The model is trained similarly to the classification model and is tested both on single scale as well dense application of the network. In this case, we obtain a set of bounding box predictions after which they use a post-processing merging technique used by Overfeat (merge spatially close predictions by averaging coordinates and then rate them based on class scores from a classification network).

The authors also run some initial experiments and determine that per-class regression works better and hence, conduct all subsequent experiments with that scheme. They experiment on the ILSVRC localisation dataset and win the 2014 challenge, using above configuration with densely computed bounding box predictions.

6. Generalisation of Very Deep Features

Now the authors evaluate their ConvNets, pretrained on ImageNet, as feature extractors on other, smaller datasets, using Net-D and Net-E. For transfer learning, the penultimate features are used which are aggregated across multiple locations and scales, and then combined with a linear SVM classifier, trained on the target dataset. As seen earlier, evaluation over multiple scales is beneficial, so the features are extracted over several scales Q. The resulting features can either be stacked (Allows a subsequent classifier to learn how to optimally combine image statistics over a range of scales) or pooled across scales (more computationally cheap).

The first experiment is on the image classification task of PASCAL VOC 2007 and 2012 benchmarks. The authors state that they found aggregating image descriptors computed at multiple scales by averaging performs similarly to the aggregation by stacking. The authors hypothesize that this is due to the fact that in the VOC dataset the objects appear over a variety of scales so there is no particular scale-specific semantics which a classifier could exploit. Their methods set the new state of the art on PASCAL VOC datasets.

Next, they experiment with Caltech-101 and Caltech-256 image classification benchmarks. Unlike VOC, they found that stacking of descriptors computed over multiple scales performs better than averaging or max pooling. This can be explained by the fact that in Caltech images typically occupy the whole image, so multi-scale image features are semantically different, and stacking allows a classifier to exploit such scale-specific representations. Again, the model outperforms the state of the art.

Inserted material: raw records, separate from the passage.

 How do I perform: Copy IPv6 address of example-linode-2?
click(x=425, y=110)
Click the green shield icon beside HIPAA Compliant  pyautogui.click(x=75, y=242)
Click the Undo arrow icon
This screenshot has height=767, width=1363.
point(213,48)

In their last experiment, the authors evaluate their best-performing image-representation (stacking of Net-D and Net-E features) on the PASCAL VOC-2012 action classification task which consists of predicting an action class from a single image, given a bounding box of the person performing an action. The authors consider two training settings:

Computing the ConvNet features on the whole image and ignoring the provided bounding box
Computing the features on the whole image and on the provided bounding box and stacking them to obtain the final representation

Their representation achieves state of the art on this dataset, even without using the provided bounding boxes and the results are further improved by the combination.

7. Conclusion

In this work, the authors evaluate deep convolutional networks along with deep convolutional features to a variety of tasks and datasets, illustrating the importance of depth in achieving good representations. They achieve state of the art in multiple datasets as well as introduce the concept of stacking of multiple small convolutions.

8. Final Words

The paper is very well written and introduces one of the most well-known as well as simple architectures.

9. References

Simonyan, Karen, and Andrew Zisserman. “Very deep convolutional networks for large-scale image recognition.” arXiv preprint arXiv:1409.1556 (2014).